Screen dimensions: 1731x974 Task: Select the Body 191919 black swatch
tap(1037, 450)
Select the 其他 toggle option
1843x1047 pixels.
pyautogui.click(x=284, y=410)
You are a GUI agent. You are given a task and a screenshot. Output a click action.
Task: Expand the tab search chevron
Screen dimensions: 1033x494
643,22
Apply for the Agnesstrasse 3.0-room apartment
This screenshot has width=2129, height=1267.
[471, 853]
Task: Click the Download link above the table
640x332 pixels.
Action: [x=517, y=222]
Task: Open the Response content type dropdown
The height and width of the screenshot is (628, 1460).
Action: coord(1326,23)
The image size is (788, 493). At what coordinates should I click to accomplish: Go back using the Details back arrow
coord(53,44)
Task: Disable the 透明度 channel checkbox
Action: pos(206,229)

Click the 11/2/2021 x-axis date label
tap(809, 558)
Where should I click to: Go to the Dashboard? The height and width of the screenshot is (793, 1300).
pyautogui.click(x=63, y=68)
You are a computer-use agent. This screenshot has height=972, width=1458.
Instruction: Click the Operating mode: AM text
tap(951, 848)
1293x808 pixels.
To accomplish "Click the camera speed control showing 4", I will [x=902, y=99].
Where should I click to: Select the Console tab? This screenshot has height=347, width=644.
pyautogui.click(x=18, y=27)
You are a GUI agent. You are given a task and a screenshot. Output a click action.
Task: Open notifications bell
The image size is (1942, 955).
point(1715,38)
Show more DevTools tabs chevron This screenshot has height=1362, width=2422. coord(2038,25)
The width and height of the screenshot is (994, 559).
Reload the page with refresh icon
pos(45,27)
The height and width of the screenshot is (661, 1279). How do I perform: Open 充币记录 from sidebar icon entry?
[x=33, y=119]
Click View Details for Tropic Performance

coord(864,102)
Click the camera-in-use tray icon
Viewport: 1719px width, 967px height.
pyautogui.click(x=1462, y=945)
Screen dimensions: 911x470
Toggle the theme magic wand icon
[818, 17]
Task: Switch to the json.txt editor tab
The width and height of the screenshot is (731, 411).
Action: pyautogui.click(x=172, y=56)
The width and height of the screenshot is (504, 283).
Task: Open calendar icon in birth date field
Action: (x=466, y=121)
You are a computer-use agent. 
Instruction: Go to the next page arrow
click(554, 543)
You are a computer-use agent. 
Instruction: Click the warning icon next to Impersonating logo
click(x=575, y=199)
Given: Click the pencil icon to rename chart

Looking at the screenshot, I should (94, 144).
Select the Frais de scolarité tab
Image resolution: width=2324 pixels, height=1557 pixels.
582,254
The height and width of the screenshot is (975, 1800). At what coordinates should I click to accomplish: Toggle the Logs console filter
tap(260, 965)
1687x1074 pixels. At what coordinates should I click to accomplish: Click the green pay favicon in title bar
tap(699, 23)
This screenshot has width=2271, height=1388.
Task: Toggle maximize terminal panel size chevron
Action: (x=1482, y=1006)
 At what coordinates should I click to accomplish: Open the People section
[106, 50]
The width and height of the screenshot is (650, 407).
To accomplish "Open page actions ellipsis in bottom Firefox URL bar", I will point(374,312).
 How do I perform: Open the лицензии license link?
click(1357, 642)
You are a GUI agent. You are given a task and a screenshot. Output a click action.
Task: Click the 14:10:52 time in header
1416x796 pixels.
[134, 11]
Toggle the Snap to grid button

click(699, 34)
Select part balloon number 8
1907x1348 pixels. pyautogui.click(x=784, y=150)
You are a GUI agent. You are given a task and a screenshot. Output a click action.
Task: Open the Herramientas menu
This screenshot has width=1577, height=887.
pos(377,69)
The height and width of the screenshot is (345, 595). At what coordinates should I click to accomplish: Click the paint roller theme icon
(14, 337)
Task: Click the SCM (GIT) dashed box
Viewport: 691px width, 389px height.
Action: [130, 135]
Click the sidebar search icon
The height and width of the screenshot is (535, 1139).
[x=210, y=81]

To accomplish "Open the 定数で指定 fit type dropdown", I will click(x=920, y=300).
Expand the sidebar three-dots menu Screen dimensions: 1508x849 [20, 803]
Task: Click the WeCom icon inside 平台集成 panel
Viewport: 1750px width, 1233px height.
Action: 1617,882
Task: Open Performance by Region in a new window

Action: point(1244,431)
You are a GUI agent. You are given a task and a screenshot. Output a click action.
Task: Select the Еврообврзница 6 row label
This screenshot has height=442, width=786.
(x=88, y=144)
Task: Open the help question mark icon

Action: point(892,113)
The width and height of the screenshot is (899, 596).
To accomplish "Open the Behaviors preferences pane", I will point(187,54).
§
### WHAT THE EXERCISE ASKS
Take every line from the listing above that includes the word "dropdown" and copy it.

### THE ANSWER
Task: Open the Response content type dropdown
To accomplish "Open the 定数で指定 fit type dropdown", I will click(x=920, y=300).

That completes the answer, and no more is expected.